Elimination of the redevelopment agencies left more than a billion-dollar annual gap. The last housing bond passed by California voters was Proposition 46 in 2002 and Geoffrey Brown says, “I don’t see housing bonds coming into play before 2018.”
Potential Solutions
While Carol Galante admits, “No one is going to wave a magic wand and with one policy issue solve all of the problems,” she sees a number of initiatives being proposed now that the state is in better financial shape.
Geoffrey Brown reports he and others are working with the state treasurer to change regulations to create more housing production, including energy and targeting requirements. Two possibilities Galante suggests are changing on-site parking requirements in favor of community-shared parking and researching changes in building codes to decrease the cost of construction at higher densities. “I do not know if this is technologically feasible, but this is the kind of out of the box thinking required,” she believes.
Toni Atkins, Democrat from San Diego and Speaker of the California Assembly, has created a package of bills to support affordable housing. The most significant is AB35, which would institute $300 million in new low income tax credits. Another provision would tack on a $75 per page deed recording fee and direct the revenue to housing. The tax credit bill has wide bipartisan support. Republicans seem to be resistant to the recording fee tax.
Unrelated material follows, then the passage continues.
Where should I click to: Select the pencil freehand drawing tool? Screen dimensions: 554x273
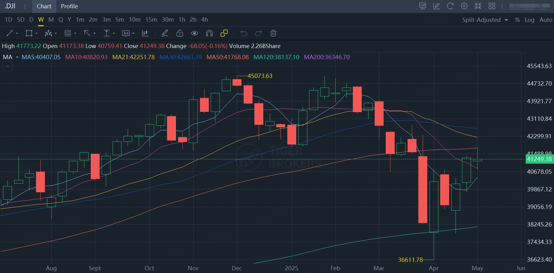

Another potential source of funding would be cap and trade dollars, which promise to be a growing revenue stream. But there is already intense competition for this money and Galante thinks there needs to be a dedicated source for housing trust funds as there are in many other states. She also would like to see a state projects appeals board that stakeholders could go to when they felt their communities were not meeting housing needs. And in addition to the tax credit expansion and document recording fee, Mandolini wants the inclusionary rental zone quirk fixed and local ballot initiatives on levying sales taxes decided on the basis of a simple majority rather than the two-thirds vote now required.
“Generally, initiatives for transportation manage to just squeak by with two-thirds, but it’s harder for some people to see the need for affordable housing,” she notes.
Two Faces
At the most basic level, one might wonder how such a fundamentally blue state, and a chief executive so liberal and idealistic that he was once known as “Governor Moonbeam,” could take such an insensitive line on housing the homeless, the poor and even teachers, police, firefighters and other average workers. Linda Mandolini, whose personal motto is “Changing the world one corner at a time,” has a theory.
“There are two faces of liberalism,” she posits. “There’s the ‘Politics of Me,’ and the ‘Politics of We.’ I’m from Massachusetts, which practices the Politics of We. Out here, we are very much the culture of Me. It’s a liberalism based on individual rights, of coming out here to seek your fortune, of the Next Big Thing. I think that’s the governor’s politics. We have so many transplants and the state goes through so many boom and bust cycles. There was gold and oil, entertainment, and now it’s tech. And every time we have a boom, the housing situation constricts.
“Tax credits are entrepreneurial, and we’re an entrepreneurial state. It’s what I like about California: Every time people write us off, we come up with something new; some new way to solve our problems. So I’m actually more optimistic than I’ve been. It will be interesting to see what happens with water.”
But her optimism is tempered with caution: “It’s so much harder than it’s been for the nonprofits. There are fewer resources, costs are going up and there is huge pressure from the market.
“And increasingly in California, everyone knows someone who needs affordable housing.”